* **What to do**
Quote word for word the lines from the one containing "Select the 0.076654 data point marker" through the last line, leaving out any pictures.

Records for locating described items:
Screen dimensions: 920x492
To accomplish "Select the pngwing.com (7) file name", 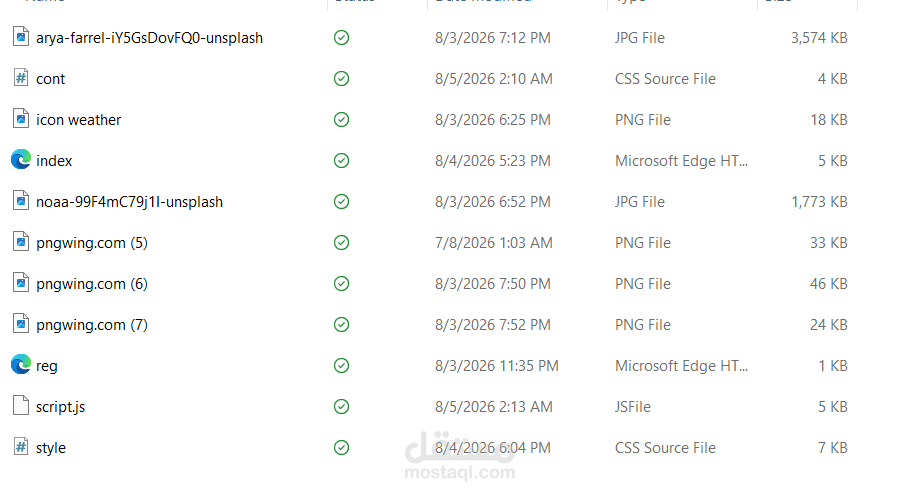I will 92,325.
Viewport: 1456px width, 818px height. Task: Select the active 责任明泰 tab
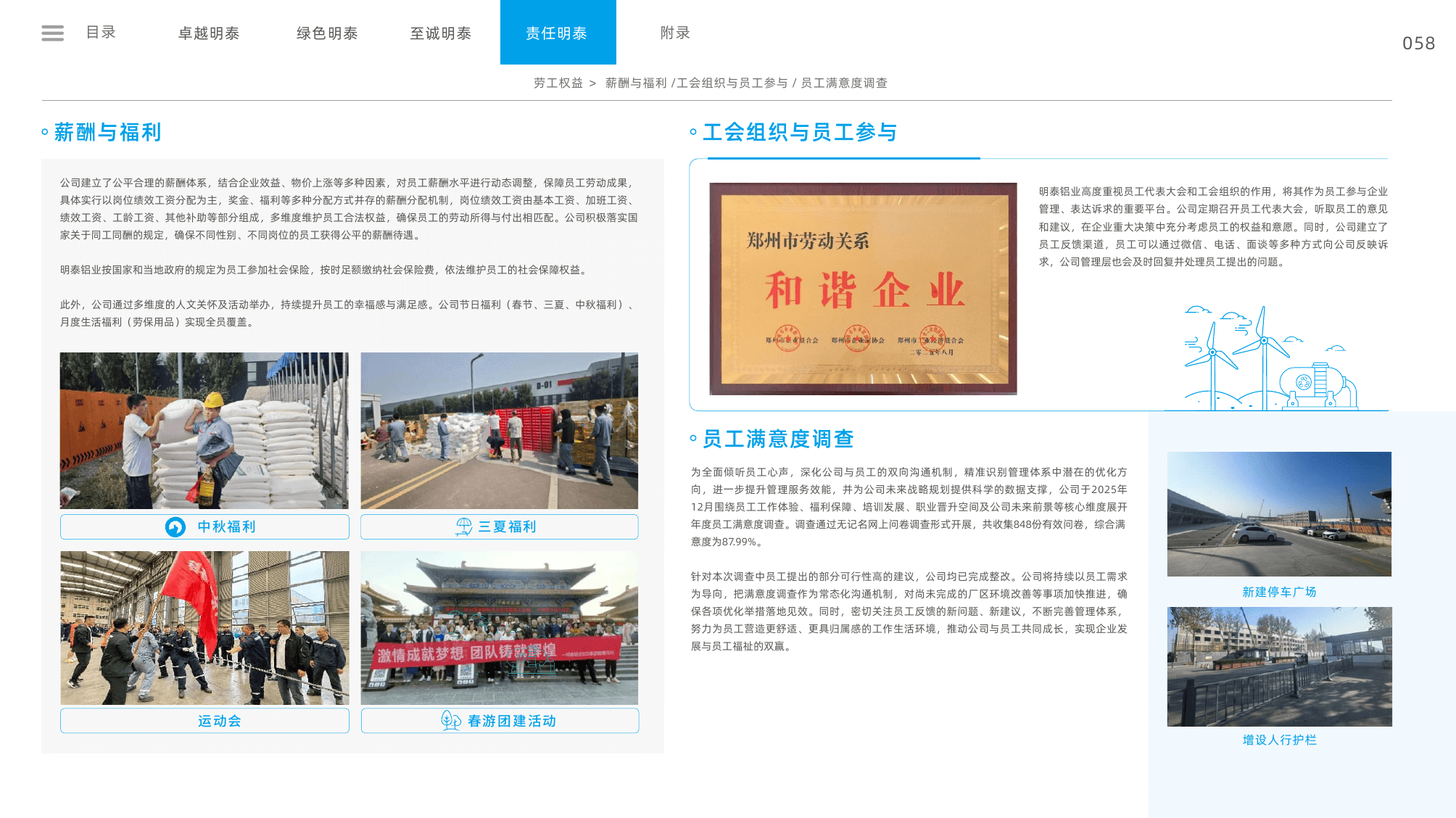pyautogui.click(x=558, y=33)
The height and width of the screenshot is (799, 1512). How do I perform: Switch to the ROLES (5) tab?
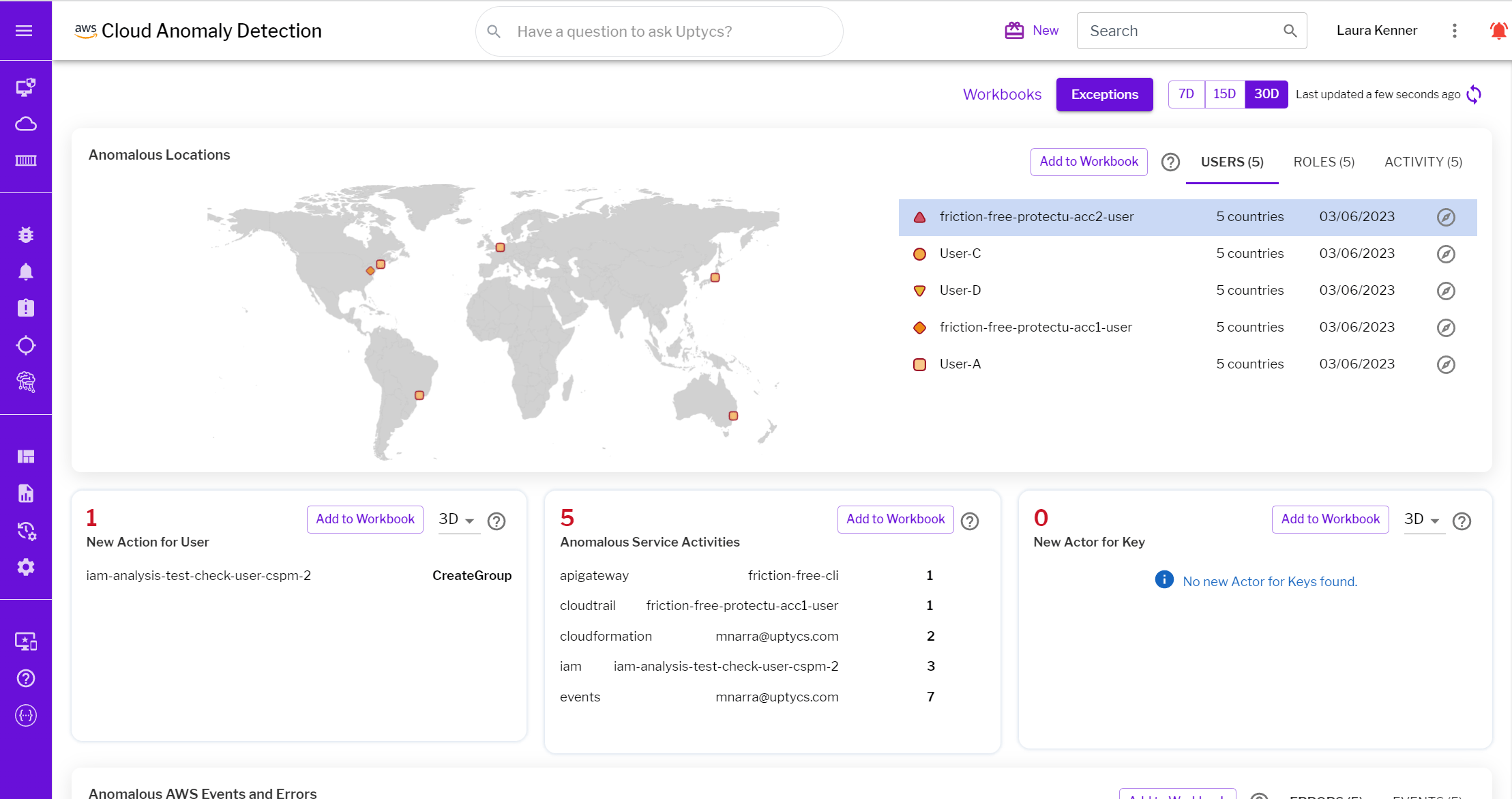[1323, 162]
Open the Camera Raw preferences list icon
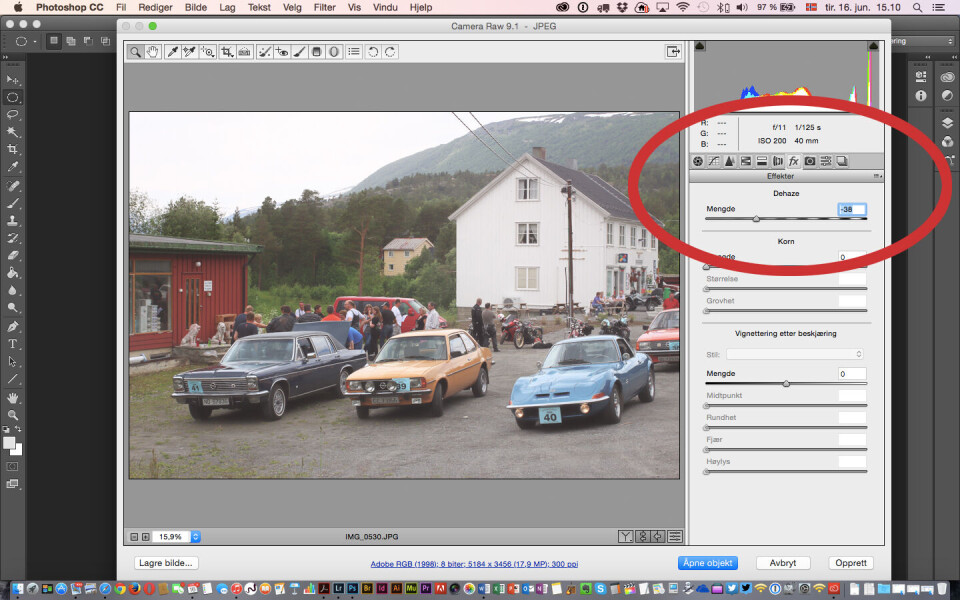The height and width of the screenshot is (600, 960). click(x=354, y=52)
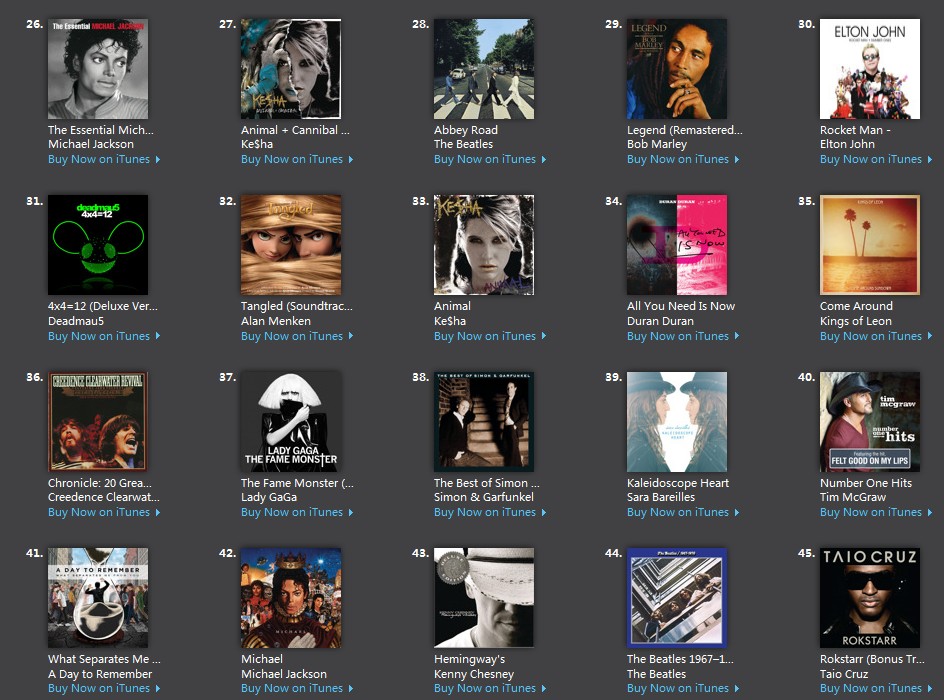Open The Beatles 1967–1970 album cover

pos(677,598)
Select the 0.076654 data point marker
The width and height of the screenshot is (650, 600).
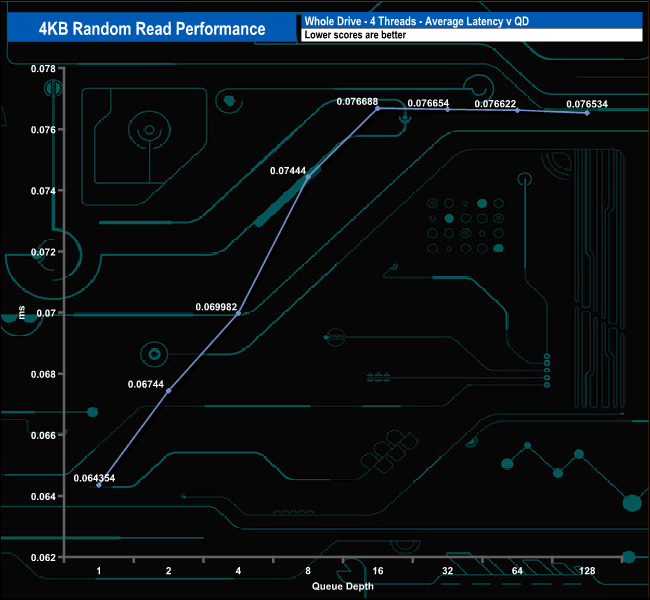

* **Complete answer**
Select the 0.076654 data point marker
The width and height of the screenshot is (650, 600).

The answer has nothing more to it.